With predictive maintenance, these faults can be pre-emptively detected and resolved, ensuring maximum availability of a raw mill. 56 monitoring locations can be digitized to track the mill condition in real time. As the subsequent cement production process depends on the output of the raw mill, continual condition monitoring of the equipment also ensures that the downstream process continues uninterrupted.
The next critical application in cement production is a coal mill, also known as a coal pulverizer or coal grinder. A coal mill is used for grinding coal into coal powder and supplying it to the kiln and calciner units. The most common types of coal mills in cement manufacturing are vertical roller mills and air-swept ball mills. Since kilns utilize large amounts of coal powder as fuel to support cement production, coal mills have to run continuously and reliably.

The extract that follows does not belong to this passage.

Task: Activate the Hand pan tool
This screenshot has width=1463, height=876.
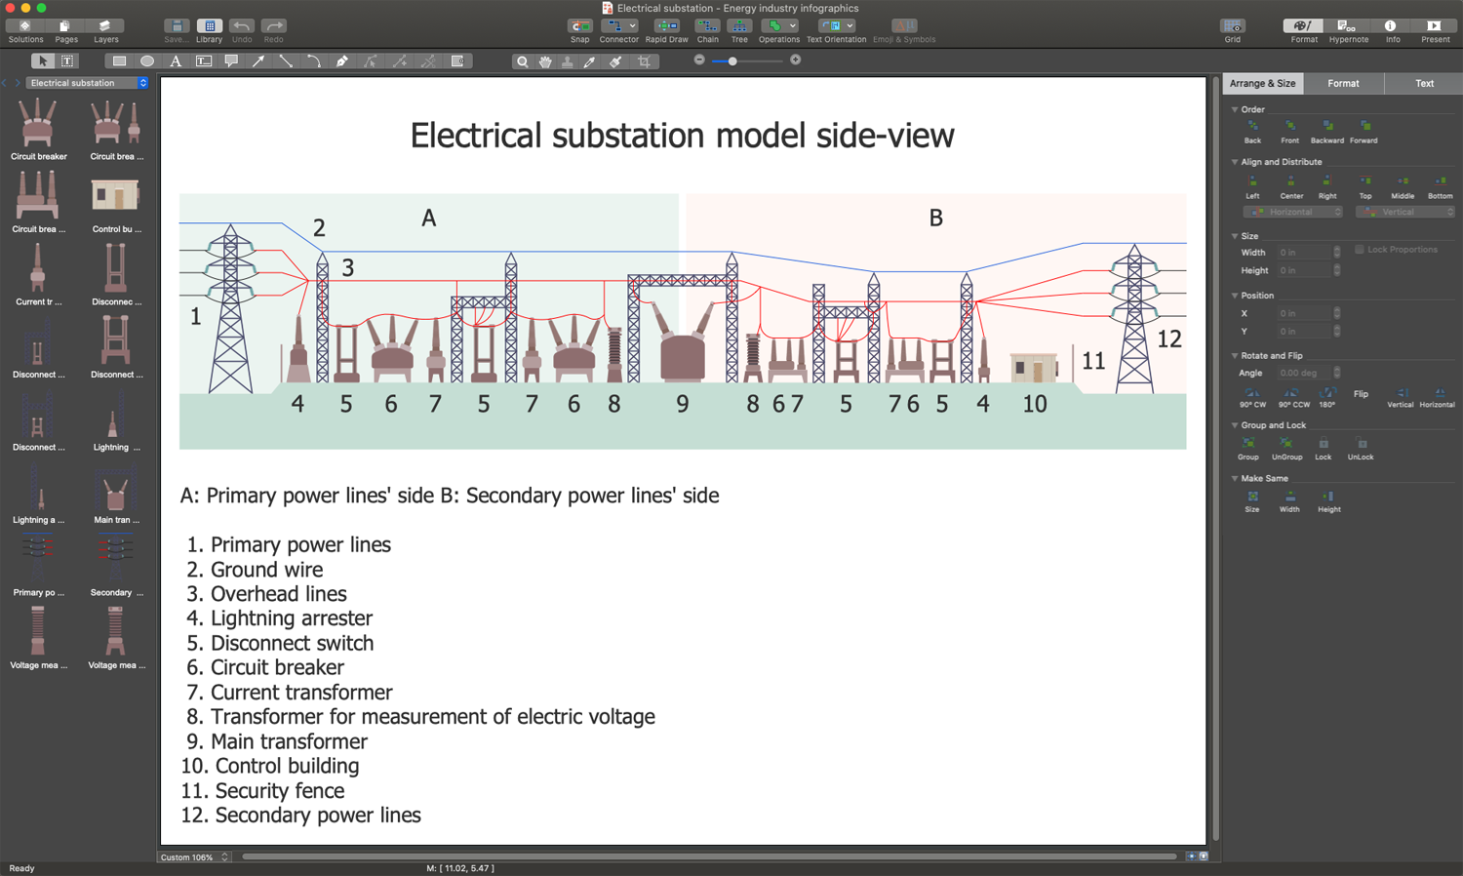Action: pyautogui.click(x=545, y=61)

However, components such as rotary feeder, classifier, and seal air fans are prone to wear-tear and mechanical faults which could disrupt the coal mill’s functioning. Bearing and gearbox defects in the mill can result in as much as 56 hours of unplanned production downtime. With real-time condition monitoring on 32 bearing locations and vibration analysis to diagnose equipment faults, strong maintenance contingency plans can be installed in place to avoid such costly process failures.
Shaft and rotary kilns are the most commonly used type of kiln applications in the cement industry. Kilns are responsible for creating very high temperatures (1500 ⁰C) in an insulated environment to facilitate chemical and physical reactions between raw material components. As a complex machine group, it has critical machines working in continuum such as PH (pre-heater) fans, kiln feeder elevators, calciners, and cooling fans.
Drive misalignment in the kiln feeder bucket elevators can result in 12 hours of production downtime, whereas faults like gear mesh and incorrect clearance can cause up to 16 hours of downtime. Similarly, calciner string fans can repeatedly break down due to product build-up on impellers and lead to over 10 hours of downtime. Unbalance and misalignment in PH fans due to self-coating can also halt production for up to 8 hours.
Through a predictive maintenance approach, over 102 monitoring locations can be digitized within the kiln section to provide real-time machine health information to the maintenance teams. Faults can be detected in advance with data-backed insights about corrective actions to facilitate maintenance events.
The nodular clinker generated in the kiln is then transferred to the cement mill, wherein with the help of vertical roller mills, roller press, and ball mill, it is converted into the powder form of cement. Bearing and coupling faults in the gearbox of a cement mill can halt the cement plant production for up to 3 days. At the same time, structural looseness and misalignment in mill components can lead to nearly 30 hours of production downtime.
To avoid such costly process disruption, cement mill conditions can be monitored in real-time by digitizing over 44 bearing points. Advanced edge diagnostics and predictive analytics can alert maintenance teams about existing and potential machine faults and support informed OEM investigations.
In addition to the aforementioned applications, cement plants also have:
● Packaging units
● Crusher area
● Dust collector fans
● BPC conveyor belts
● Bucket elevators
All these assets operate in tandem to form a complex production environment. Optimal asset management can’t rely on offline or manual monitoring practices and preventive maintenance strategies. In fact, these could lead to safety hazards and gradual deterioration of plant assets with depletion of remaining useful life (RUL).